> Problem to work on
Every line from the line containing "You are a computer-use" through the end of the data is to be reproduced exactly, excluding pictures.

[Start of section]

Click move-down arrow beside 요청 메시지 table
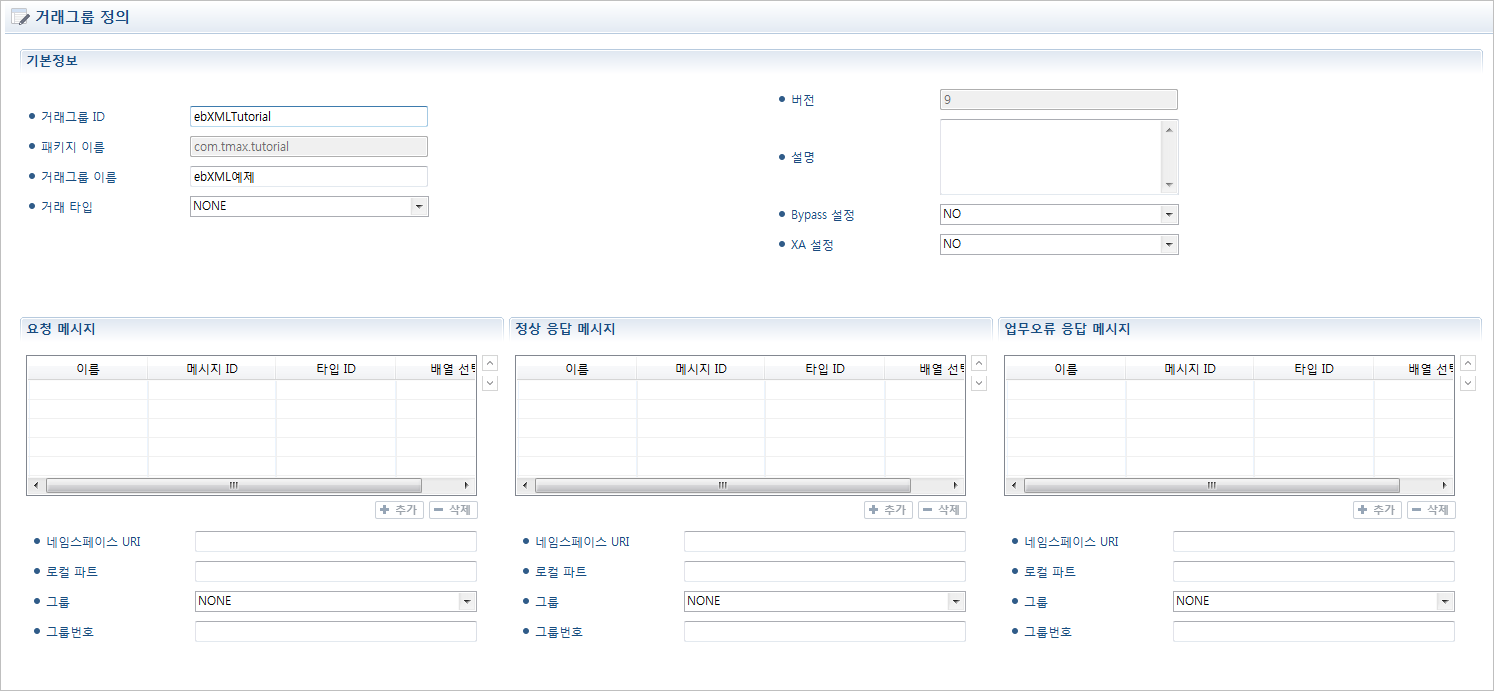The height and width of the screenshot is (691, 1494). [490, 383]
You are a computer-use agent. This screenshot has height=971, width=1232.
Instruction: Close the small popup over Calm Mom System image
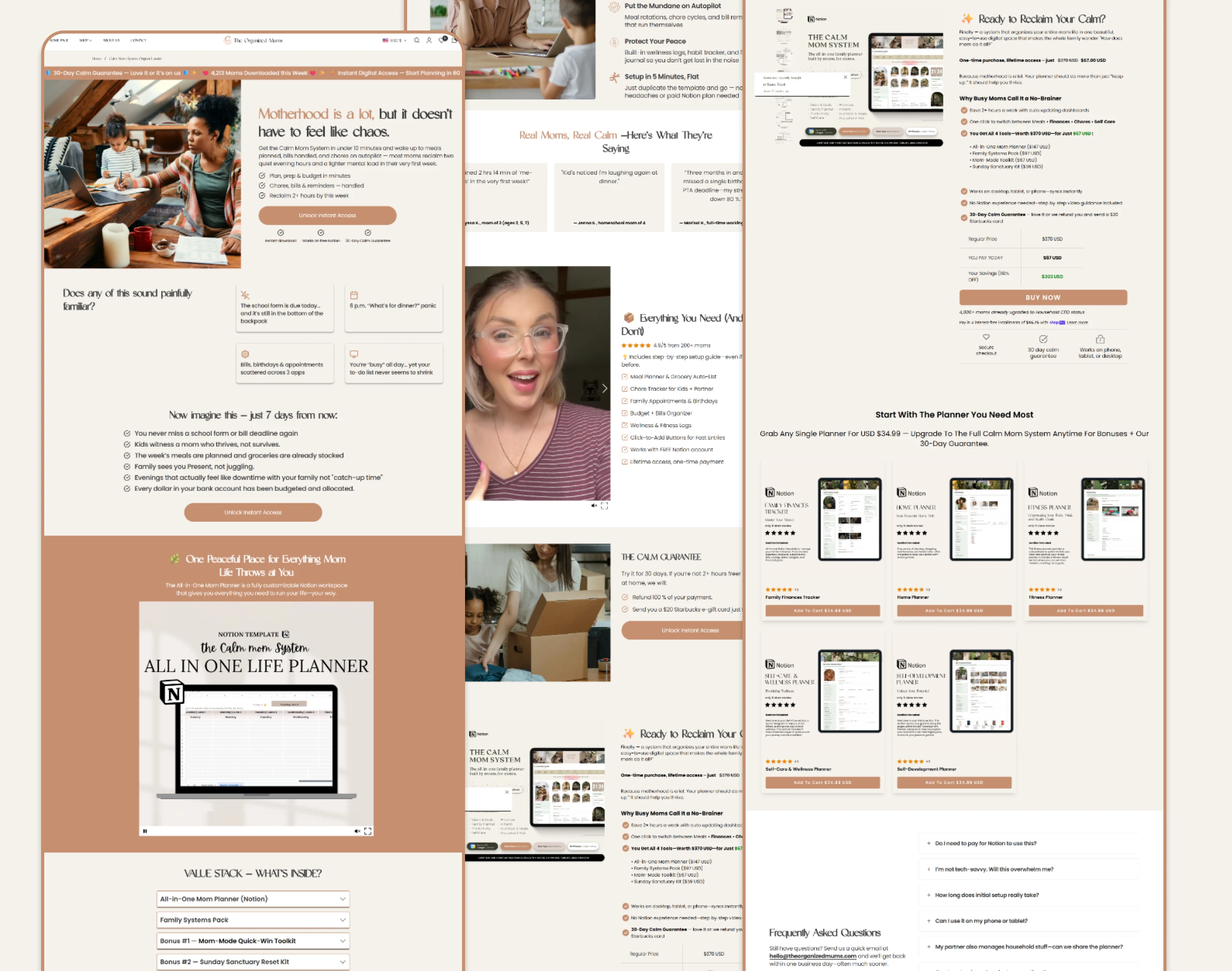tap(845, 77)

[End of section]

> Task result
You are a computer-use agent. This screenshot has height=971, width=1232.
Instruction: Close the small popup over Calm Mom System image
tap(845, 77)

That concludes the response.